The task: Leaving pictures aside, set down each line exactly, from the first line of the data to the line with "This screenshot has height=772, width=1568.", both included.

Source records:
[Start of section]
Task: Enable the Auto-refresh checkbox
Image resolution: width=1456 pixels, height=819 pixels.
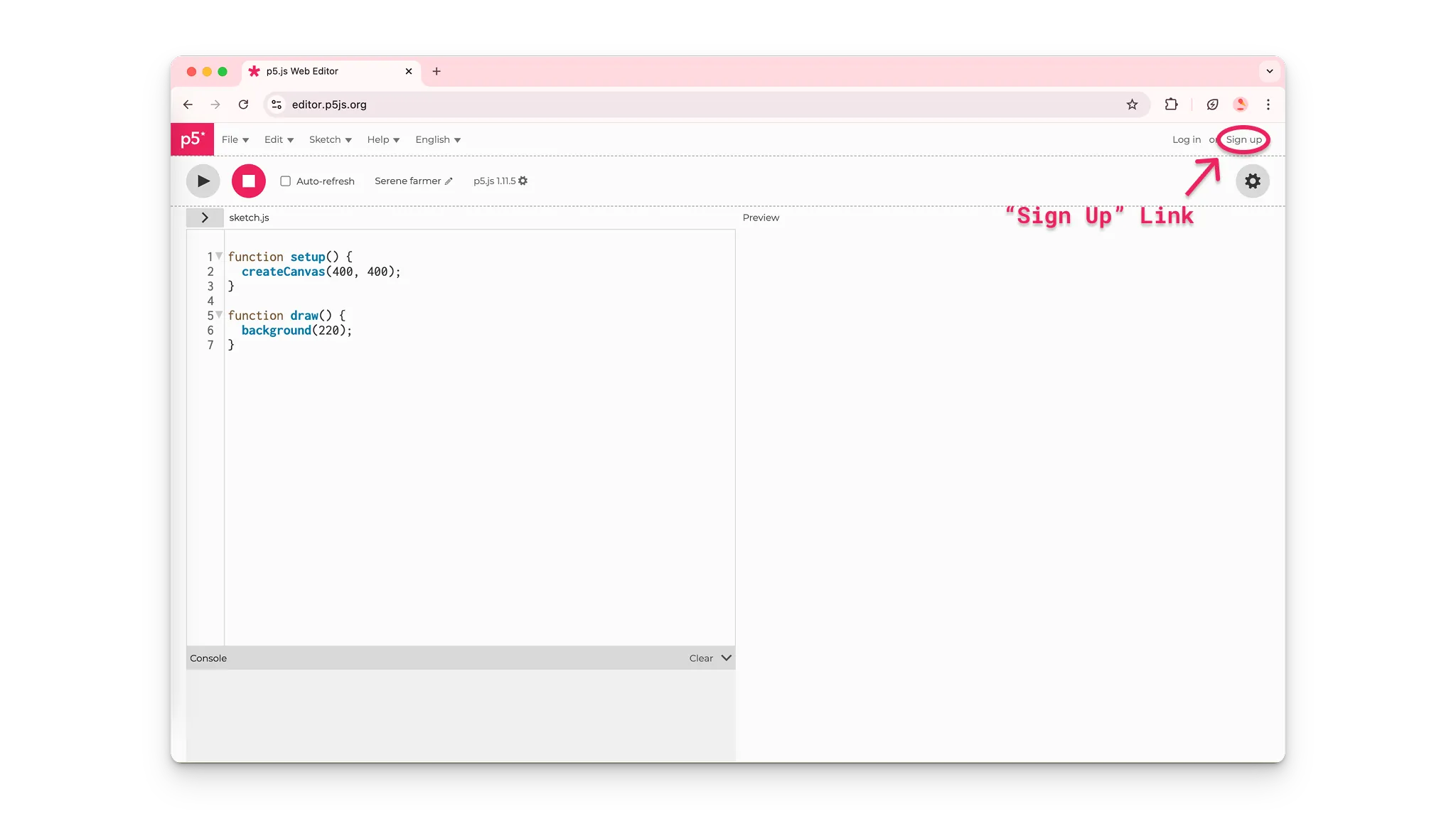Action: coord(285,181)
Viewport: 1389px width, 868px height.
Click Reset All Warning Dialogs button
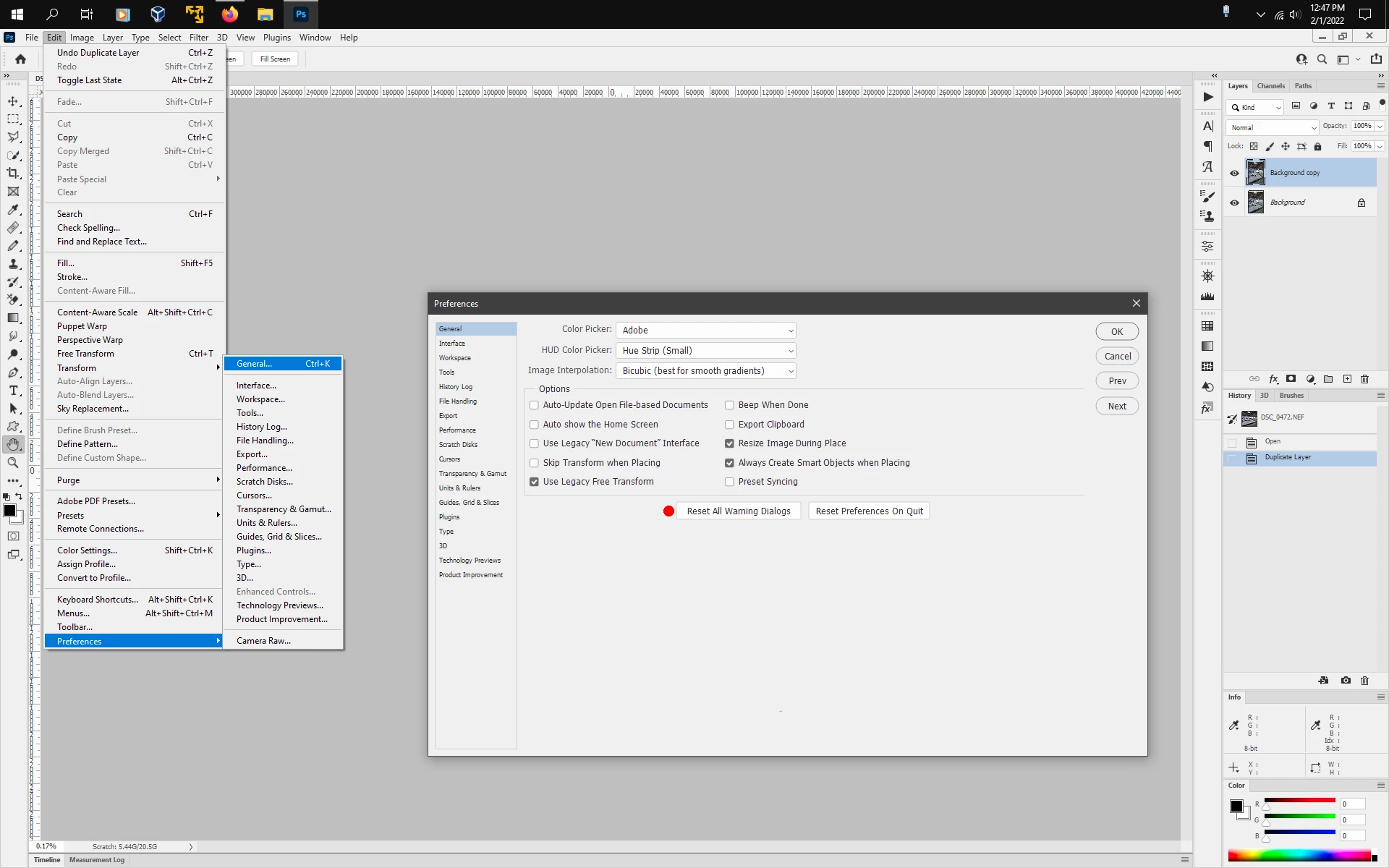coord(738,511)
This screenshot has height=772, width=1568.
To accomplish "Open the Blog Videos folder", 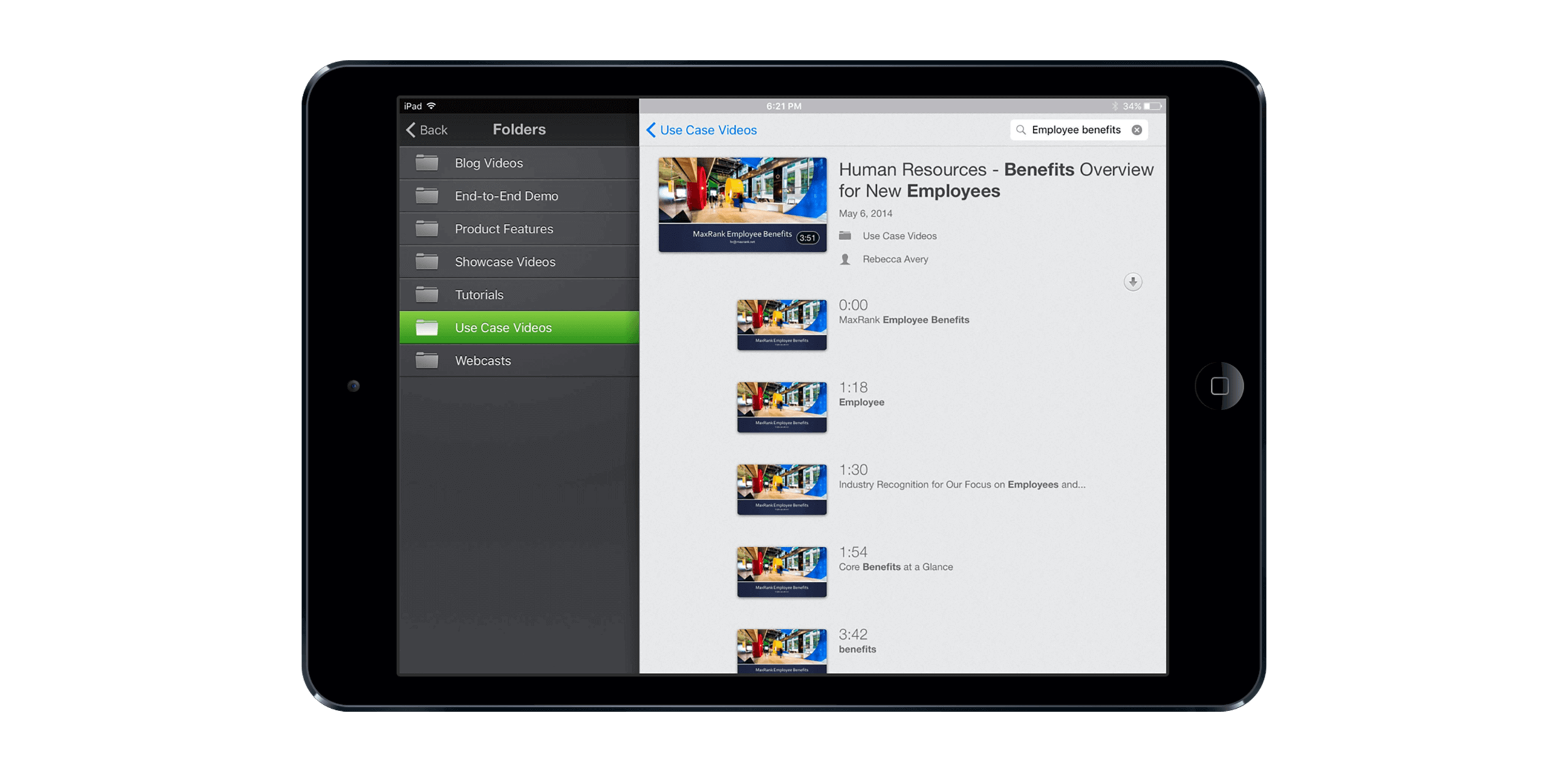I will pyautogui.click(x=489, y=163).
[End of section]
Task answer:
Task: Enable the Auto-refresh checkbox
Image resolution: width=1456 pixels, height=819 pixels.
Action: coord(285,181)
Viewport: 1389px width, 868px height.
Click Reset All Warning Dialogs button
coord(738,511)
This screenshot has height=772, width=1568.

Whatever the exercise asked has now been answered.